Of the 27 students who originally enrolled in my course, I have 16 in class today. As I hand back the first test of the semester, I remark that maybe a lot of people have spring fever on this sunny day. One of my students suggests a different reason for the high number of absences, saying, “Well, refund checks were sent this week. By next week, there won’t be any problem finding parking on campus.”
Vanishing students may have problems with child care, medical issues or work demands, she writes. But there is an upswing in disappearances when the checks arrive.
Louisiana’s technical colleges, which focus on job training, cost only $450 a semester for full-time students. Pell Grant recipients collect about $2,500 for living expenses, 79 percent of the grant. “We see a pattern of people getting Pell checks and immediately dropping all their classes or they stop going to class,” says Joe May, president of the Louisiana Community and Technical College System. “They’re enrolling not to get an education but to get a check.”
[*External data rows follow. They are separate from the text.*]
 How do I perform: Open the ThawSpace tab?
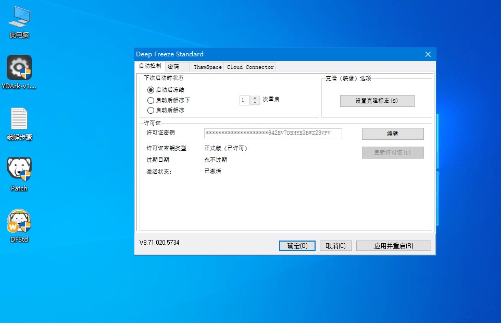207,67

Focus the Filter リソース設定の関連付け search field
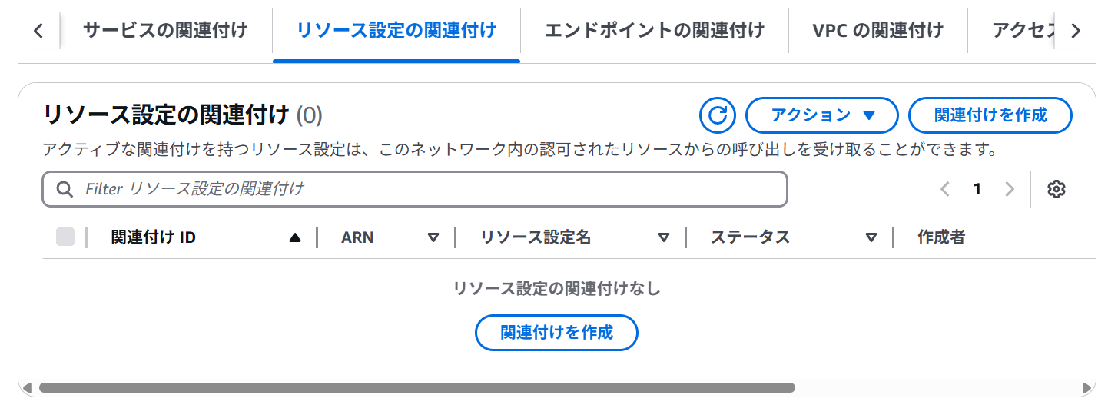(415, 189)
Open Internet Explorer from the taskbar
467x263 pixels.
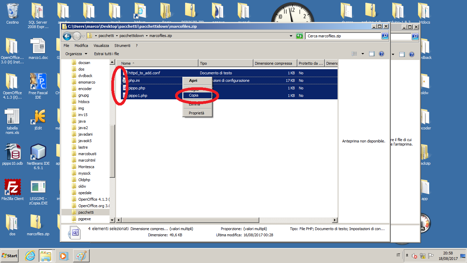(30, 255)
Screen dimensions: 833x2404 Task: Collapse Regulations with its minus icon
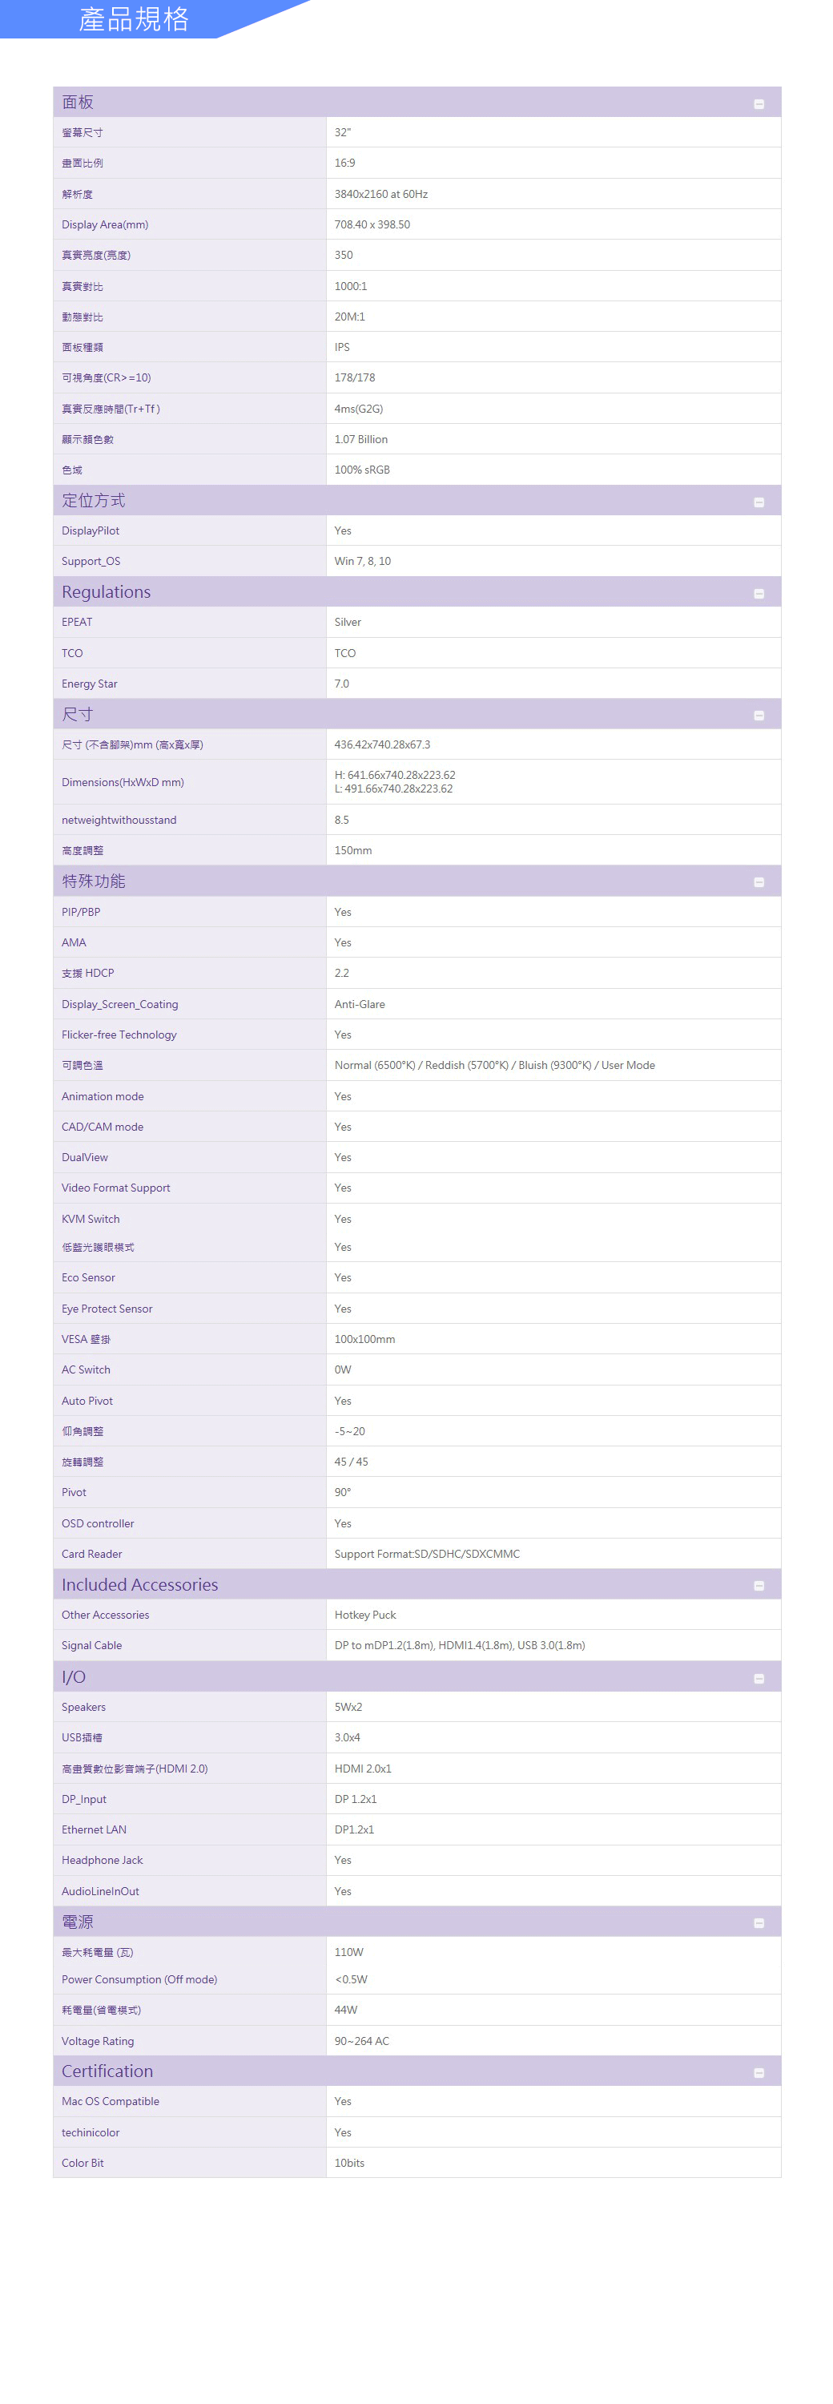click(x=758, y=594)
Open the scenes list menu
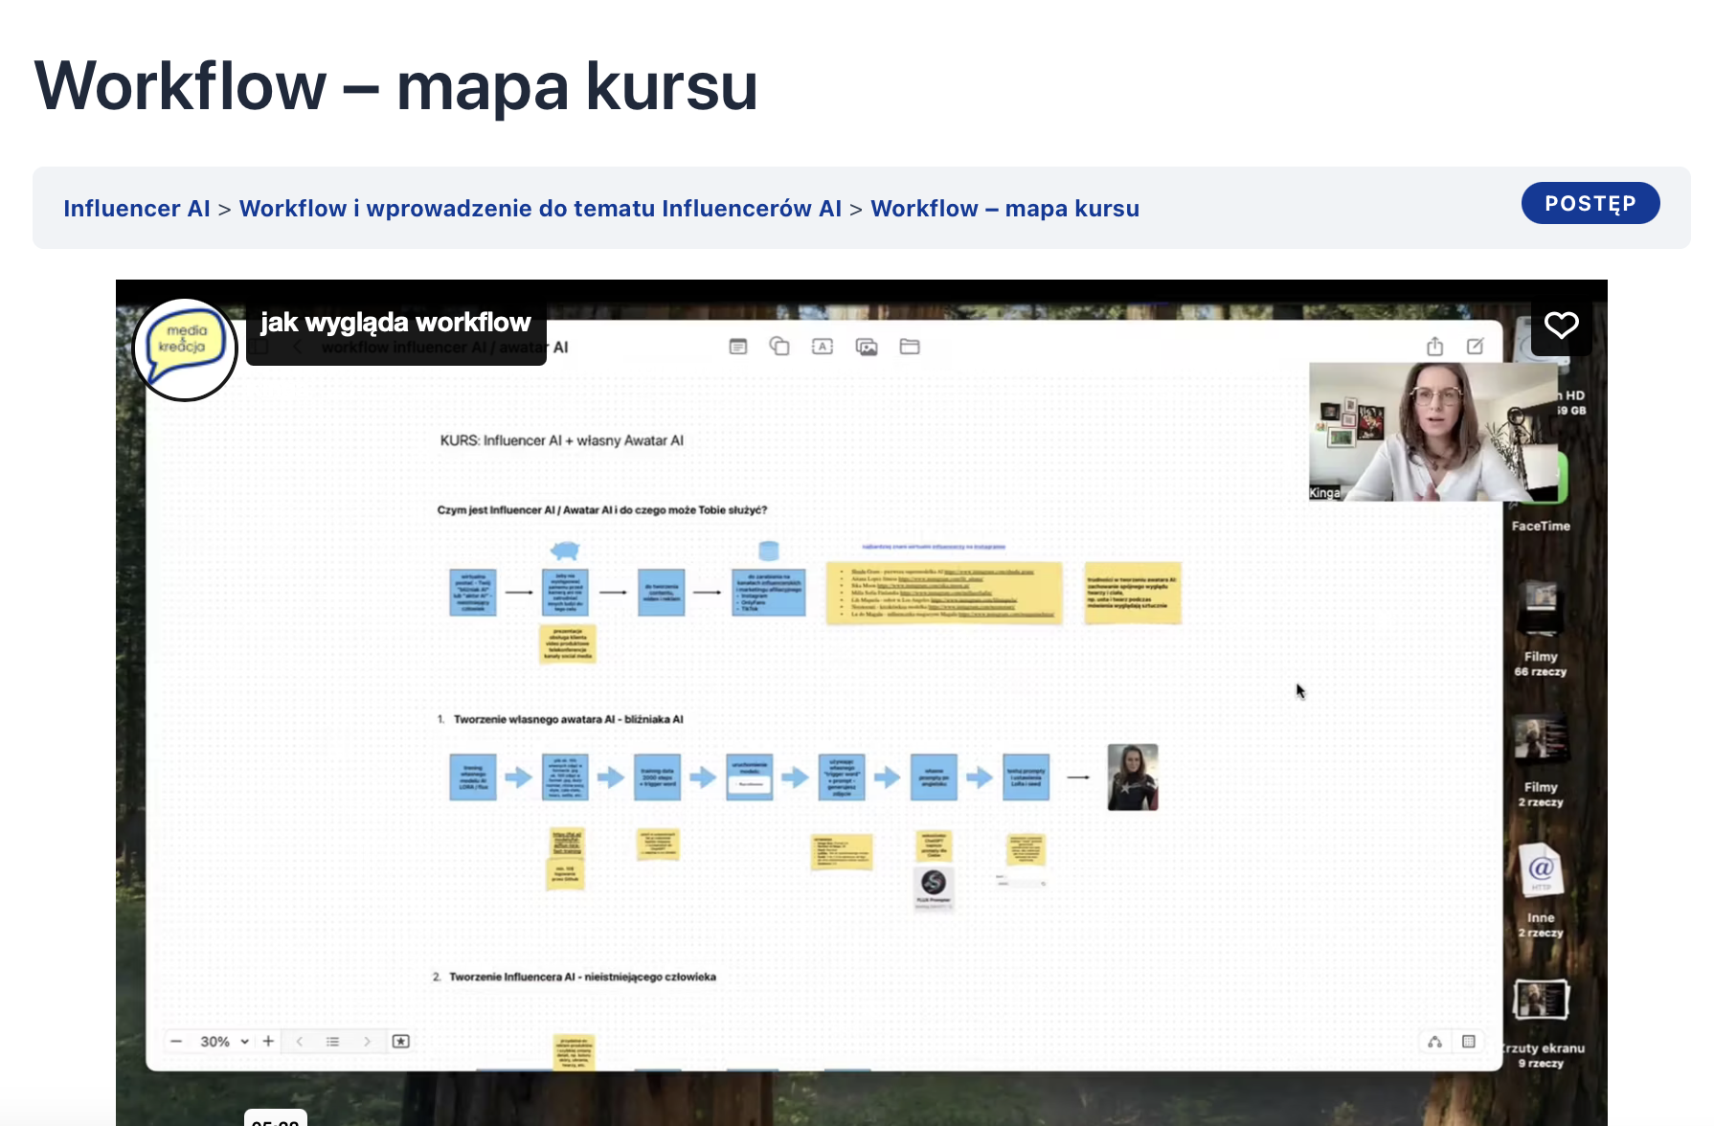Screen dimensions: 1714x1126 332,1042
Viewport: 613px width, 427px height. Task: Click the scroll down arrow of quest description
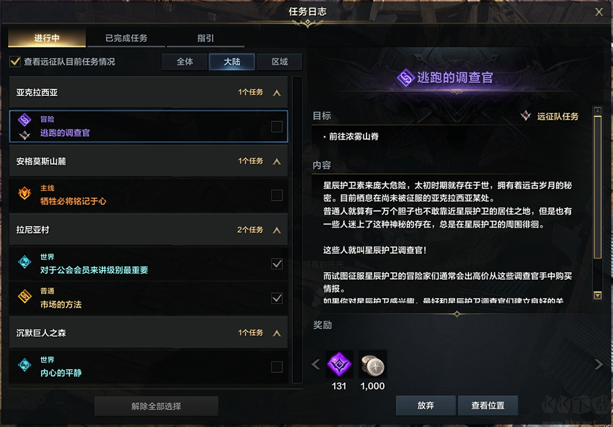[597, 296]
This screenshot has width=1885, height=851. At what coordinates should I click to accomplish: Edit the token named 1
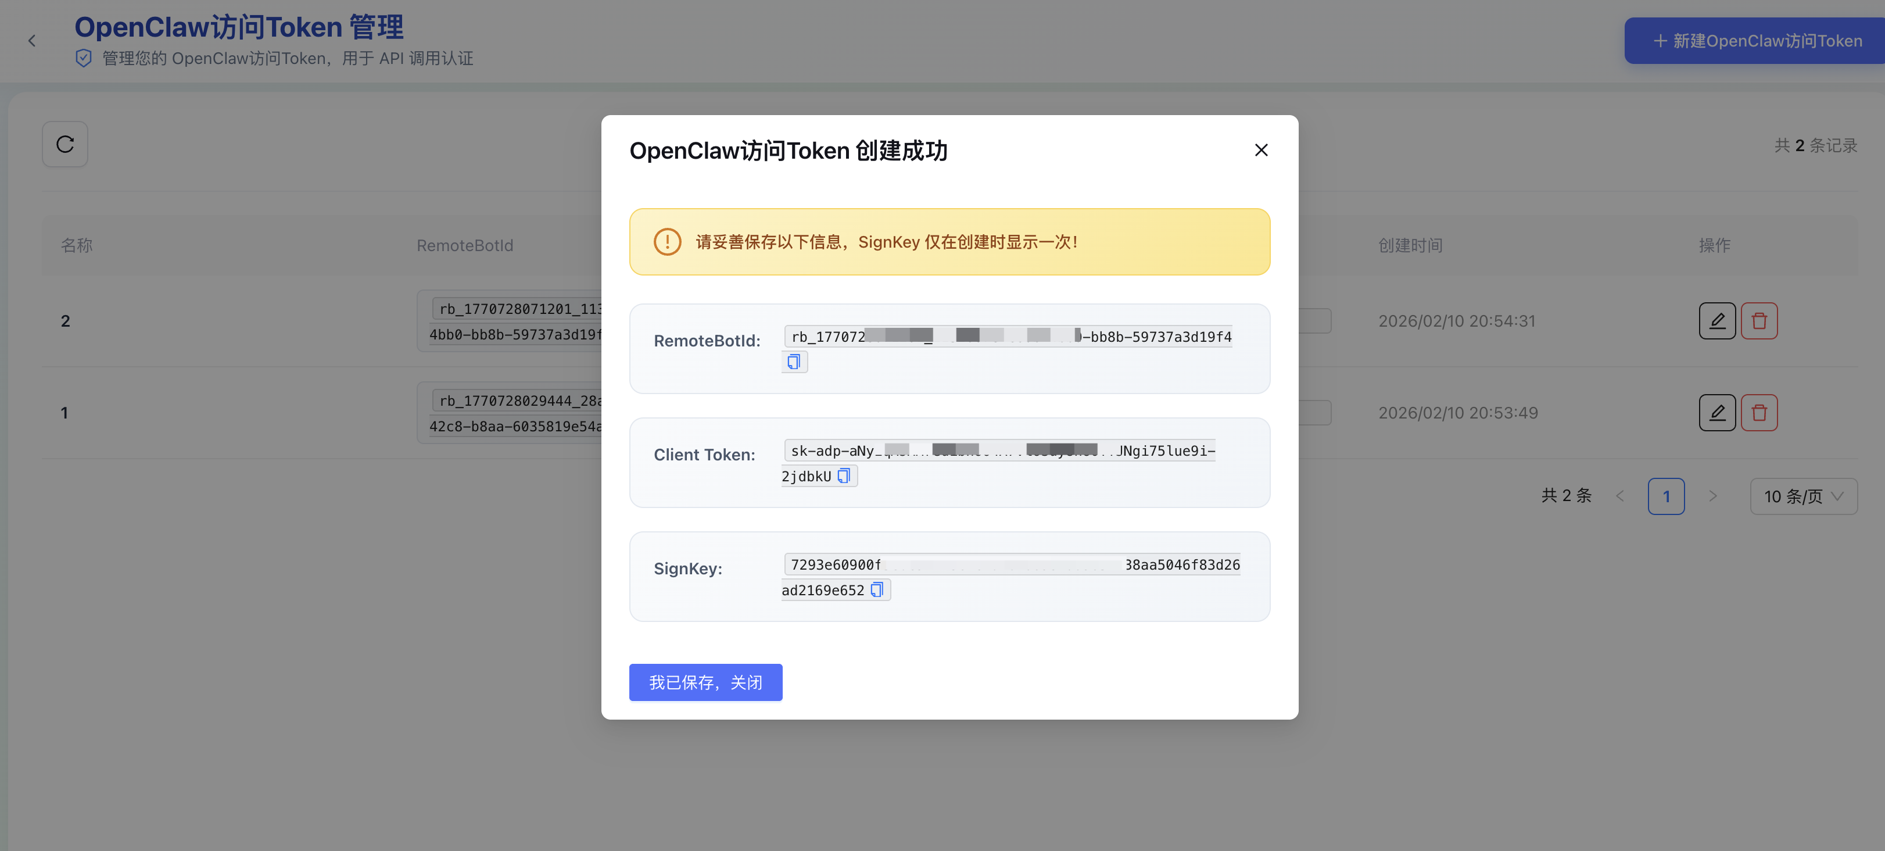(x=1717, y=413)
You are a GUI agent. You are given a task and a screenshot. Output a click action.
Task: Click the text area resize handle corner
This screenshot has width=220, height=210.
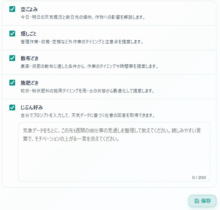tap(209, 180)
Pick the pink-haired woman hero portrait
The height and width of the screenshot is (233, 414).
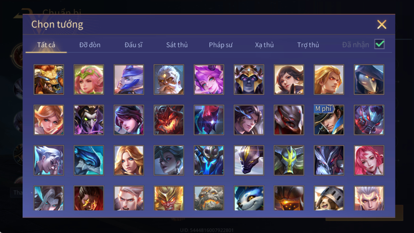(369, 160)
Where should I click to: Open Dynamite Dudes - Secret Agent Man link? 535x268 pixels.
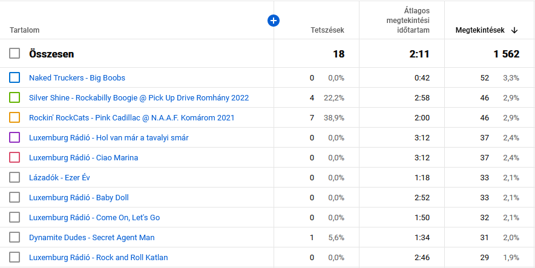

After two semesters of failed or dropped classes, aid recipients lose eligibility for more grants. They have to enroll on their own dime and raise their grade point average to a 2.0 (C) to qualify. Most don’t try.
Vanishing students are less common at Louisiana’s community colleges, which charge more for tuition and return only 38 percent of the Pell Grant to enrollees. May hopes to discourage aid abuse by raising technical-college tuition to 55 percent of the Pell Grant.